Sur le plan géopolitique, ils constituent toutefois un cas assez rare dans l’actuel nationalisme français en récusant un point de vue pro-russe, contrairement à une tendance de fond de l’extrême droite française et européenne, et en rejetant nettement les conceptions néo-eurasistes. Pour eux, la Russie de Vladimir Poutine n’est qu’un autre dispositif du capitalisme mondialisé. Cette position n’est toutefois pas hégémonique dans leur espace, puisque le journal national-bolchevique Rébellion a pris position pour le rattachement de la Crimée à la Russie. Les gudards lyonnais que l’on retrouve au Bastion Social ont eux, dès le début de la crise ukrainienne, violemment critiqué la Russie, et ont participé en avril 2017 à la conférence «Paneuropa» à Kiev du Réseau Reconquista (à l’esthétique franchement nazifiante), pour qui l’Europe n’est pas à dimension eurasiatique, mais comprise entre les mers de l’Adriatique, de la Baltique et la Mer noire –ce qui renvoie à un vieux projet polonais remis au goût du jour depuis peu, mais dont le principe revient à définir une Europe dont la Russie serait externalisée.

De même, le refus du MAS de verser dans l’islamophobie pour en rester à une conception ethnique des rapports intercommunautaires, affirmant que l’islam n’est qu’un moyen du capitalisme international pour détruire la conscience ethno-culturelle européenne, est clairement contraire à l’évolution générale des extrêmes droites françaises.

Le groupuscule était arrivé à essaimer sur le territoire de l’Auvergne à Nantes, mais connaissait manifestement un turn-over permanent. Il a tenté de le compenser en produisant diverses structures périphériques et en s’auto-définissant comme un réseau: association d’aide aux sans domicile fixe (peu active), groupes de randonnées, ciné-clubs, structures d’aide humanitaire en Grèce, etc. En somme, ici, l’action sociale n’était nullement disjointe du combat culturel: on est bien plus proche de CasaPound que des bavardages du combat culturel à la française.

La recherche d’un espace

La volonté de construire une ligne «néo-nazie de gauche» a toujours laissé à la plus extrême marge les groupuscules français. Elle a été tentée par de nombreux groupes éphémères dans les années 1968-1978. Toutes les apparitions, de Pro Patria puis du MAS, n’ont jamais rassemblé qu’une quinzaine de personnes. Par ailleurs, le décalque des innovations du nationalisme allemand et italien est toujours compliqué en France, pour des raisons de différence sociologique du milieu militant comme des diversités de réception des sociétés nationales.

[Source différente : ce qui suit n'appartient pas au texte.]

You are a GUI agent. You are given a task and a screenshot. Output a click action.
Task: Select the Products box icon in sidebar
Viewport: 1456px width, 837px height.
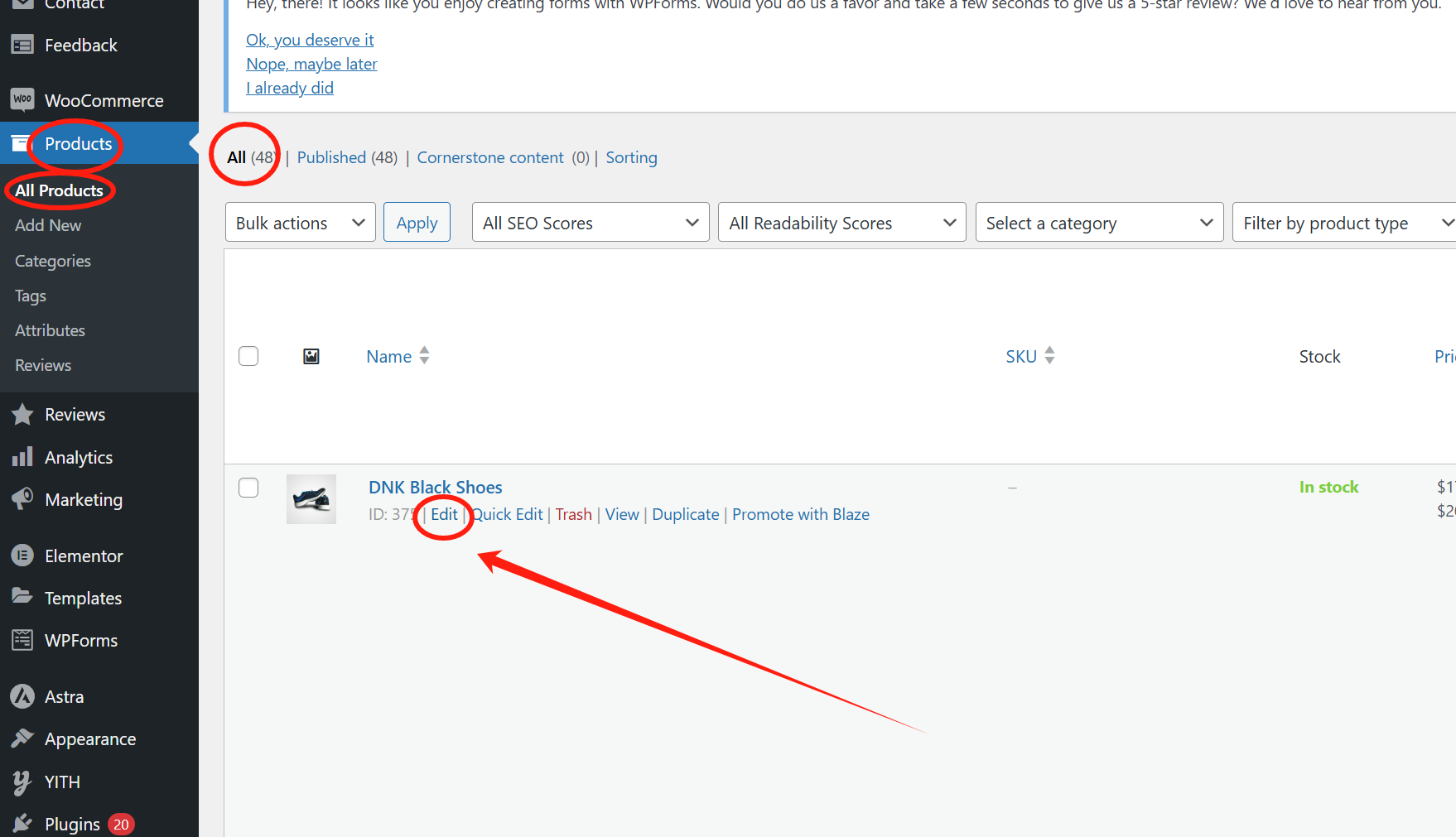click(22, 142)
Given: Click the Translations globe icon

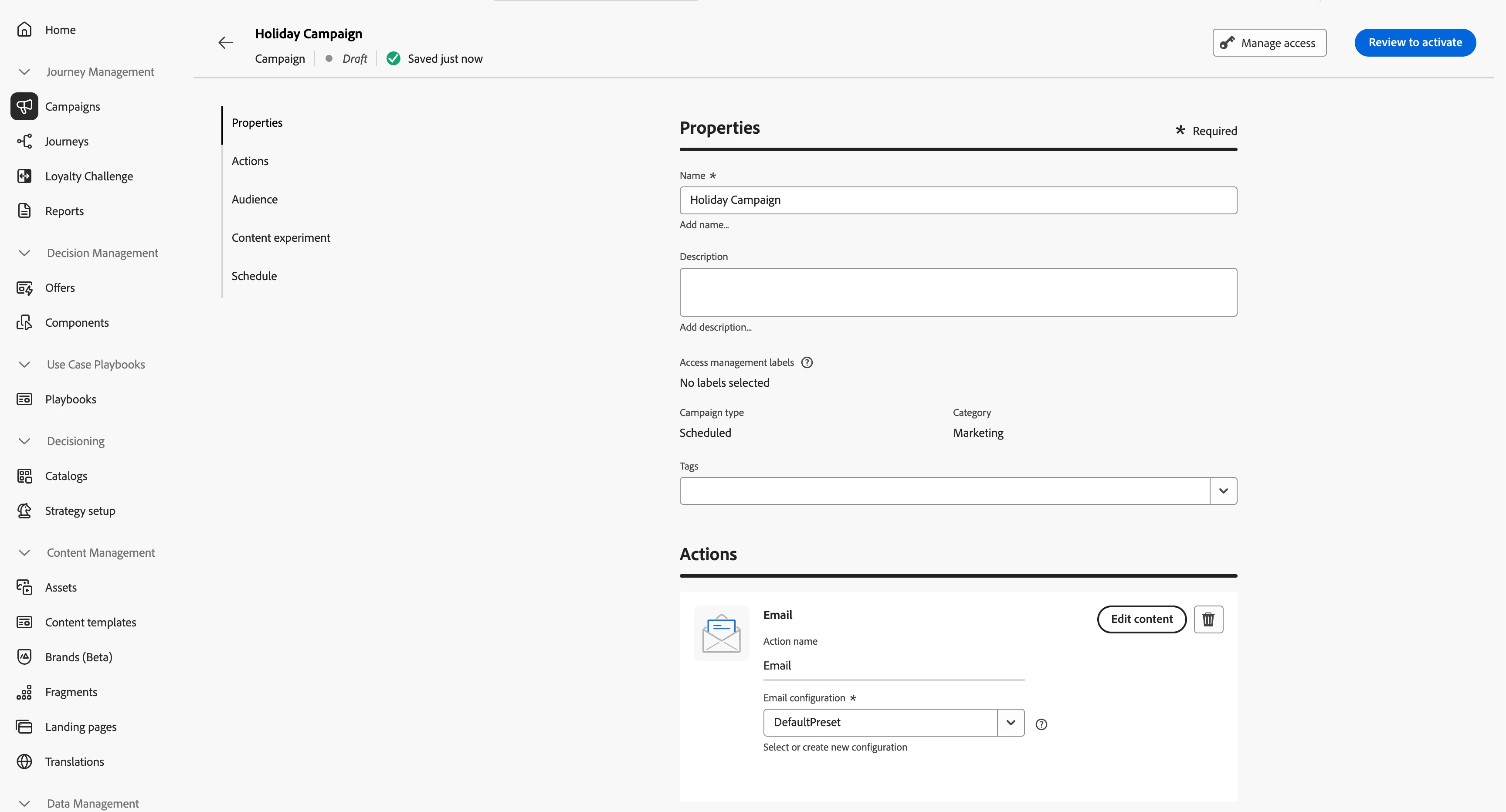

Pour que le groupe puisse faire corps, il lui faut des ennemis identifiés, le sentiment qu’un moment se joue.

Néanmoins, force est de constater que la marque Bastion Social paraît séduire, même si ces percées sont pour l’instant concentrées sur des zones assez classiques d’implantation des radicaux. Pourquoi cela semble-t-il prendre, alors qu’une expérience proche comme celle du MAS n’attira pas l’attention? Peut-être est-ce d’abord un effet d’ambiance: le Front national ennuie actuellement. Sans doute est-ce également lié à l’angle pragmatique localiste du Bastion Social: si le politique ne change rien, alors agir ici et maintenant ne serait plus le signe vain des agissements groupusculaires mais une façon de «réenchanter le monde».

Des membres de Bastion Social, le 24 mars 2018, à Marseille. | Bertrand Langlois / AFP.

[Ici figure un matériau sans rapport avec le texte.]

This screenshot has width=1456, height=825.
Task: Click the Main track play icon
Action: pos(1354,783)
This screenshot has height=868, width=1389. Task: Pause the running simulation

En proclamant que ses valeurs sont «autonomie-identité-justice sociale», le Bastion Social n’invente certes rien –le slogan lui-même n’étant pas sans rappeler celui d’un mouvement du début des années 1990. Mais à cette date, les néofascistes n’avaient pas face à eux un FN en doute, une Europe en crise, un terrorisme islamiste en force, une ultra-gauche vivante. Car pour que le groupe puisse faire corps, il lui faut des ennemis identifiés, le sentiment qu’un moment se joue. Si les reboots peuvent décevoir, les crossovers aimantent le public…

En cela, les agitations actuelles sont, pour l’instant, moins tributaires de la technique des militants que du climat produit par la déliquescence de l’espace public et les assauts de démagogie consécutifs à chaque attentat.